AEPD issued 847 sanctioning resolutions in 2023 — the highest in the EU by number — and requires DPIAs for all AI systems processing personal data.

May 29, 20267 minute read
AEPD SpainSpanish GDPRAI DPIA Spainemployee monitoringSpanish data protection

AEPD Spain: AI and Employee DPA Rules

Updated for 2026

AEPD: EU's Top Enforcer by Volume

AEPD (Agencia Española de Protección de Datos) is Spain's privacy watchdog. It issued 847 fines in 2023. No other EU body came close. Total penalties that year topped €12M.

The agency works differently from most EU peers. It does not focus only on big fines. It also targets small firms, town halls, and mid-size groups. This spreads pressure across Spain's economy.

Top areas enforced in 2024:

  • Camera and biometric checks (29% of cases)
  • Marketing and unsolicited contacts (24% of cases)
  • Staff monitoring and HR files (18% of cases)
  • AI systems and auto decisions (15% of cases — rising)
  • Health and special-class records (14% of cases)

AEPD's AI DPIA Rule

The regulator's 2024 Guía de adecuación al RGPD de tratamientos con IA sets one clear rule. Any AI tool that handles personal records needs a DPIA (Data Impact Assessment).

GDPR Article 35 asks for DPIAs when processing poses a high risk. That is a context test. The Spanish body takes a stricter view. Its guide says any ML tool that touches personal records triggers the DPIA rule. No case-by-case risk check is needed first.

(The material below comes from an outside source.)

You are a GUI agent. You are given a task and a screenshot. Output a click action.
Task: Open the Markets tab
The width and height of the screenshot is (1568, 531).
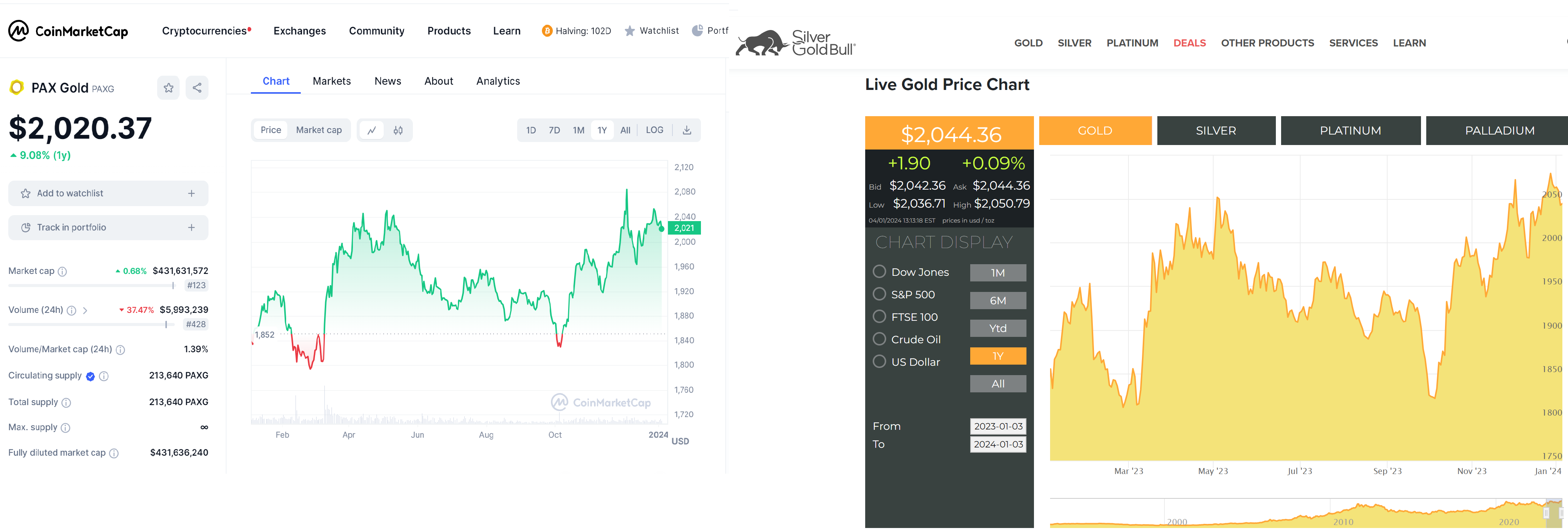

Spanish groups must run and file DPIAs for:

  • Customer-service chatbots
  • Hiring screening tools
  • Marketing tools
  • Text-processing models (including anonymization tools)
  • Any AI tool that handles staff or customer records

Each tool used in Spain needs its own DPIA file. This applies even if the tool seems low-risk.

AEPD Anonymization Standards

The agency's anonymization guide builds on CNIL's work. It adds Spain-specific rules for national IDs:

Spanish ID types:

  • DNI (Documento Nacional de Identidad): 8-digit number plus a check letter
  • NIE (Número de Identificación de Extranjero): Letter + 7 digits + letter, for foreign nationals
  • NIF (Número de Identificación Fiscal): Same format as DNI, used for tax
  • Número de Seguridad Social: Spanish Social Security number

The body notes that NER models often miss NIE numbers. Spain has a large immigrant population. Check your tools can find NIEs when you process files from non-Spanish nationals.

Spanish name patterns:

Spanish naming uses two surnames (apellidos compuestos). NER models trained on single-surname sets can fail here. The name "García López, Juan Carlos" has two surnames, not one. Spanish NER models must handle this.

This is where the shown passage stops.